3. Section 739 provides in full: “When a defendant has been examined and committed, as provided in Section 872, it shall be the duty of the district attorney of the county in which the offense is triable to file in the superior court of that county within 15 days after the commitment, an information against the defendant which may charge the defendant with either the offense or offenses named in the order of commitment or any offense or offenses shown by the evidence taken before the magistrate to have been committed. The information shall be in the name of the people of the State of California and subscribed by the district attorney.” (Emphasis added.)
4. “The legislative amendments made five related sets of changes in the Penal Code. First, sections 1384, 1385 and 1387, which had formerly authorized dismissals in certain situations by the ‘court,’ were amended to explicitly authorize such dismissals by a ‘judge or magistrate.’ (Stats.1980, ch. 938, §§ 6–8, No. 7 West's Cal.Legis.Service, pp. 3193–3194.) Second, the rule that two dismissals bar further prosecution on a felony charge was expanded to include dismissals pursuant to sections 859b, 861, 871 and 995, as well as sections 1381–1388. (Id., § 8, at pp. 3193–3194.) Third, section 871, which formerly authorized the magistrate to ‘discharge’ a defendant after hearing proofs which are insufficient, was amended to authorize discharge of the defendant and dismissal of the complaint. (Id., § 3, at p. 3192.) Fourth, the 10-day time limit of section 859b and the requirement in section 861 that a preliminary examination be held at one court session were both amended to compel the magistrate to dismiss the complaint and discharge the defendant if either section is violated, except in certain narrow situations. (Id., §§ 1–2, at pp. 3191–3192.) The amendments to both sections provide that if the district attorney shows good cause, an in-custody defendant's preliminary hearing can be held outside the time limits—but the defendant must be released from custody on his own recognizance, unless he is charged with a capital case in which the proof is evident and the presumption great. (Ibid.) Finally, the amendments add a new section to the Penal Code, section 871.5 [the statute at issue here], providing a means by which the district attorney can appeal a magistrate's order to dismiss an action pursuant to sections 859b, 861, 871, or 1385. (Id., § 4, at p. 3192.)”

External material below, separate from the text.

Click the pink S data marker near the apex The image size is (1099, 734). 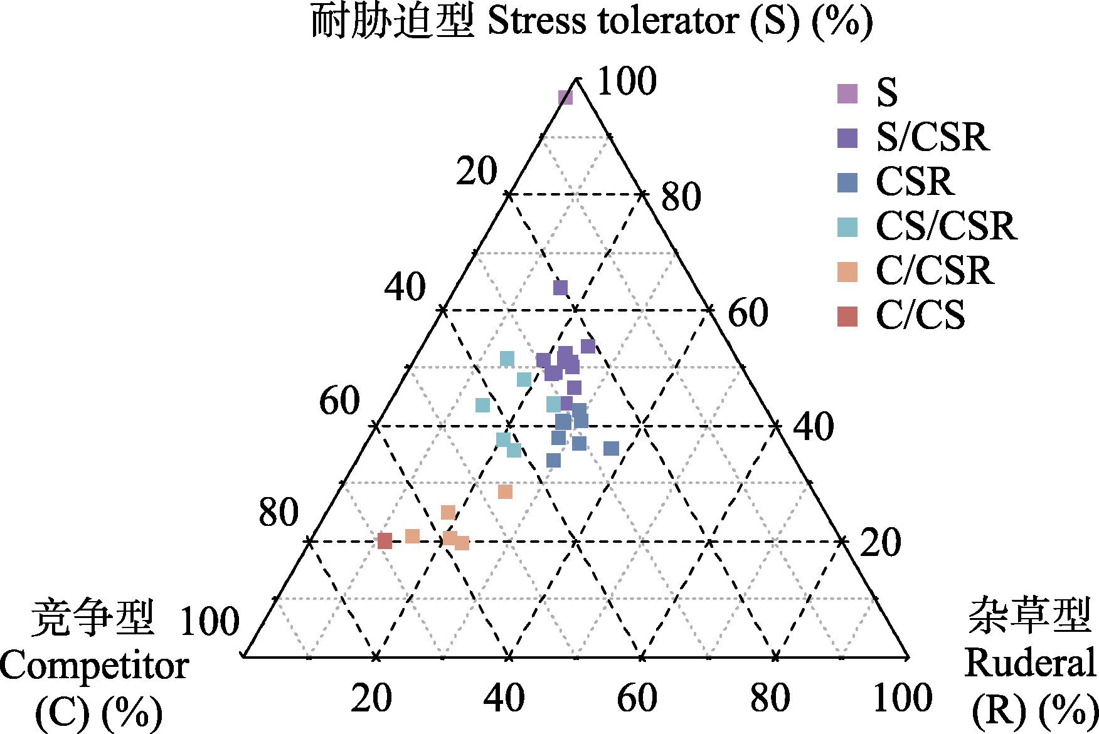(565, 97)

5. The trial court failed to reach this issue; its ruling was based solely upon the conclusion that the filing of additional charges pursuant to section 739 is, following the enactment of section 871.5, no longer authorized.

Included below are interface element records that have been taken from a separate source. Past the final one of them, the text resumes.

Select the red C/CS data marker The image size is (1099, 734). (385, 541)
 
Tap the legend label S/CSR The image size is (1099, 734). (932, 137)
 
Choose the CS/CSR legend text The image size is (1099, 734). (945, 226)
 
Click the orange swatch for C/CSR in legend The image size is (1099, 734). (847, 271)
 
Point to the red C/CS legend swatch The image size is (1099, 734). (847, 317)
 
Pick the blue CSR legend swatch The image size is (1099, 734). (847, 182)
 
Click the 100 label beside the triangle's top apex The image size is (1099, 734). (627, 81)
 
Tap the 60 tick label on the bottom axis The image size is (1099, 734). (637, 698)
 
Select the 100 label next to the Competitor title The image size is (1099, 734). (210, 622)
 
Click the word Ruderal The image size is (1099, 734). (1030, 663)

6. Such a rule is predicated upon the purpose of the preliminary examination, which is to “determine whether there is sufficient or probable cause to believe the defendant guilty of a public offense.” (Walker v. Superior Court, supra, 107 Cal.App.3d 884, 888, 166 Cal.Rptr. 209; see also People v. Uhlemann (1973) 9 Cal.3d 662, 667, 108 Cal.Rptr. 657, 511 P.2d 609.) It also takes into account the adjudicatory function of the magistrate, whose duty it is to weigh the evidence, resolve any conflicts, determine the credibility of witnesses and make factual determinations which may not be disturbed where supported by the evidence. (Jones v. Superior Court (1971) 4 Cal.3d 660, 667, 94 Cal.Rptr. 289, 483 P.2d 1241; Walker v. Superior Court, supra, 107 Cal.App.3d 884, 889, 166 Cal.Rptr. 209; Dudley v. Superior Court, supra, 36 Cal.App.3d 977, 983, 111 Cal.Rptr. 797.)
7. Agent Williams testified that in the vernacular of narcotics transactions the term “do ounces” meant respondent could “sell ounces of heroin.”
NEWSOM, Associate Justice.
ELKINGTON, Acting P. J., and LEVINS, J.*, concur.Hearing denied; BIRD, C. J., dissenting.